▶ _Ausgangstext_:
Porträt

Viel, viel mehr als nur »Uschi, mach kein Quatsch«

Foto: imago

Stephan Sulke zeigt sich auf Facebook ungeschminkt. Im Dezember zum Beispiel im Bademantel und mit Zigarre im Mund. »Ich glaub ich spinn, ich bin normal« blödelt er in die Kamera. Das wäre eine Zeile für das nächste Sulke-Lied. Seit mehr als 50 Jahren besingt der Schweizer das schnöde Leben, zynisch, bissig, lustig, traurig.

Anfang der 80er Jahre landete er mit »Uschi, mach kein Quatsch« in Deutschland seinen größten Hit. Er schreibt immer noch viele Songs, sagt er kurz vor seinem 80. Geburtstag (27.12.): »Ich finde, dass man geistig gar nicht älter wird. Ich bin derselbe Kindskopf, der ich immer war.«

Allerdings klingt er auf dem neuen Album, das im Frühjahr 2024 herauskommen soll, ziemlich melancholisch. In einem der noch unveröffentlichten Songs heißt es: »Die schönsten Bilder bleichen mit der Zeit/im Fotoalbum der Vergangenheit/bis irgendwann auch die Vergangenheit/zerfließt im Dunst der Niegewesenheit.« »Das Phänomen der Vergänglichkeit hat mich immer fasziniert«, sagt Sulke. »Dinge sind irre wichtig und irgendwann sind sie einfach verschwunden.«

»Niedagewesenheit«: Solche lyrischen Wortschöpfungen sind Sulke pur. Wenn andere sich nicht aufraffen können, um etwas fertig zu bringen, sprechen sie vom Kampf mit dem inneren Schweinehund. Sulke nennt das Phänomen, das er gut kennt, dagegen poetisch »eine seltsame Seelenkurve«. Aus dieser Kurve kommt er zum 80. Geburtstag aber raus: Nicht nur das Album, auch eine Tournee hat er für 2024 geplant, mit Stationen unter anderem in Lübeck, Hamburg, Frankfurt, Düsseldorf, Unna. Ende April soll es losgehen.

In seinen Promi-Zeiten in den 80er Jahren füllte Sulke große Arenen, heute spielt er auf kleineren Bühnen, und das gerne, sagt er. Er möge es, das Publikum riechen zu können. Damals, das war die Zeit des Uschi-Ohrwurms: »Ich werd dich auch nie wieder küssen ohne erst zu fragen/nie wieder mich an deinen Busen wagen«. Zynisch nahm er damit die Emanzipationsbewegung aufs Korn.

▶ _Kurze Aufgabe 1_: Aktualisieren Sie im Porträt über Stephan Sulke den Abschnitt, beginnend mit „In seinen Promi-Zeiten“ und weiter bis einschließlich „Emanzipationsbewegung aufs Korn.“, indem Sie „Arenen“ durch „Hallen“ ersetzen, und geben Sie ihn wieder.
▶ _Kurze Aufgabe 2_:
Beantworten Sie anhand des Porträts über Stephan Sulke folgende Fragen:
(a) Mit welchem Lied landete Sulke Anfang der 80er Jahre in Deutschland seinen größten Hit?
(b) Wann soll sein neues Album herauskommen?
(c) Wann soll die geplante Tournee losgehen?
▶ _Kurze Aufgabe 3_: Knüpfen Sie an das Ende des Porträts über Stephan Sulke an und führen Sie es weiter.
Die nachstehenden Daten spielen hierfür keine Rolle.

▶ _Bereitgestellte Daten_:
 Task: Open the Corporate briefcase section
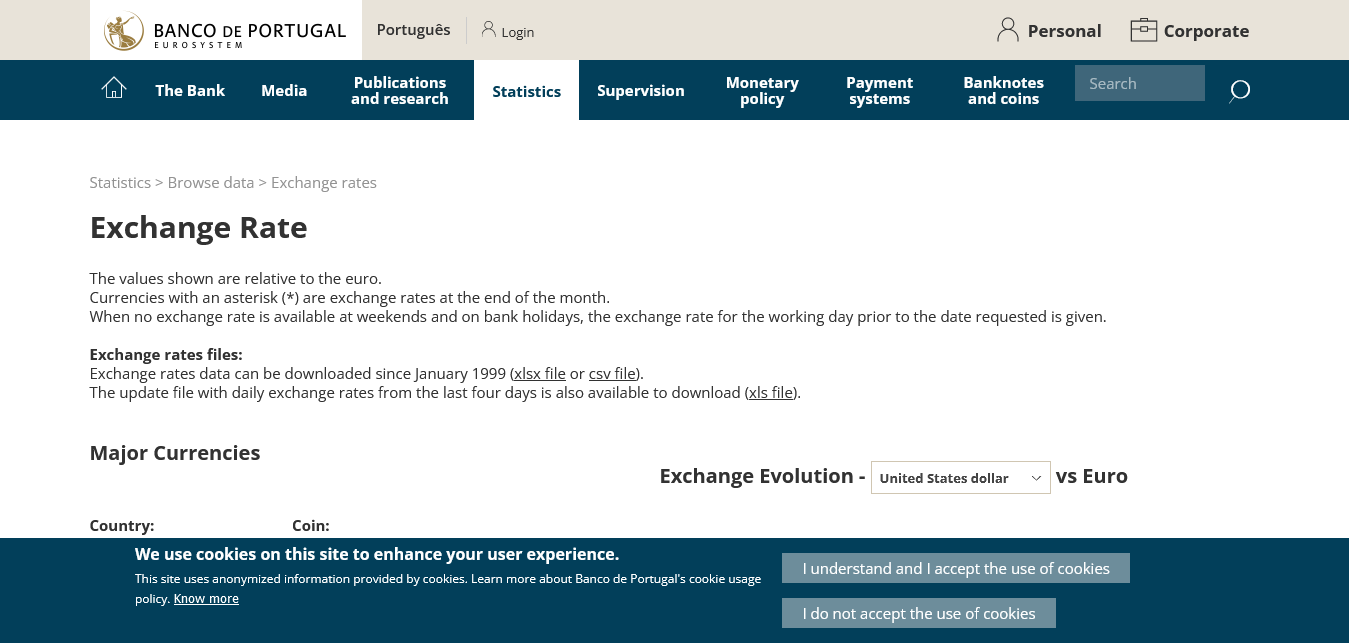(x=1189, y=31)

▶ _Ergebnis 1_:
In seinen Promi-Zeiten in den 80er Jahren füllte Sulke große Hallen, heute spielt er auf kleineren Bühnen, und das gerne, sagt er. Er möge es, das Publikum riechen zu können. Damals, das war die Zeit des Uschi-Ohrwurms: »Ich werd dich auch nie wieder küssen ohne erst zu fragen/nie wieder mich an deinen Busen wagen«. Zynisch nahm er damit die Emanzipationsbewegung aufs Korn.

▶ _Ergebnis 2_:
(a) Mit »Uschi, mach kein Quatsch«.
(b) Im Frühjahr 2024.
(c) Ende April.

▶ _Ergebnis 3_:
Zynisch war auch das Lied »Europa«, aus einem Album von 2017. Darin geht es um die akribische Mülltrennung, die Entsorgung giftiger Stoffe in Afrika, Kinderarbeit und Hungerlöhne in Asien, damit in reichen Ländern billige Klamotten gekauft werden können. »Hey Leute, ich wohn’ in Europa/Grosses Maul, Presse frei, find ich ganz normal. Und der Rest ist mir scheißegal.«

»Ich bin noch bissiger und ungeduldiger geworden«, sagt Sulke. »Ungeduldig mit Dummheit, blanker Bosheit und Absurdität.« Aber er sei auch gelassener. »In Anbetracht der Beleidigungen, die die Natur einem antut, indem sie einen älter werden lässt, in Anbetracht dieses langsamen Zerfalls bei lebendigem Leibe, da bin ich bescheidener geworden. Ich halte mich jeden Tag für weniger wichtig.«

So spricht der Mann, der sich selbst als Egoisten bezeichnet. Warum seine Frau Rosanna es trotzdem 50 Jahre mit ihm ausgehalten hat, erklärt er so: Sie sei ordentlich, er selbst nicht. »Aber als Egoist möchte ich es angenehm mit ihr haben. Also knicke ich ein, um meinen Frieden zu haben.«

Seine Eltern, Berliner Juden, waren vor den Nationalsozialisten in das Shanghaier Ghetto geflüchtet, ein Areal von rund 2,5 Quadratkilometern, in dem mehr als 20.000 jüdische Flüchtlinge lebten. Dort habe der Vater »Baumwollabfälle an die Japaner verkauft«.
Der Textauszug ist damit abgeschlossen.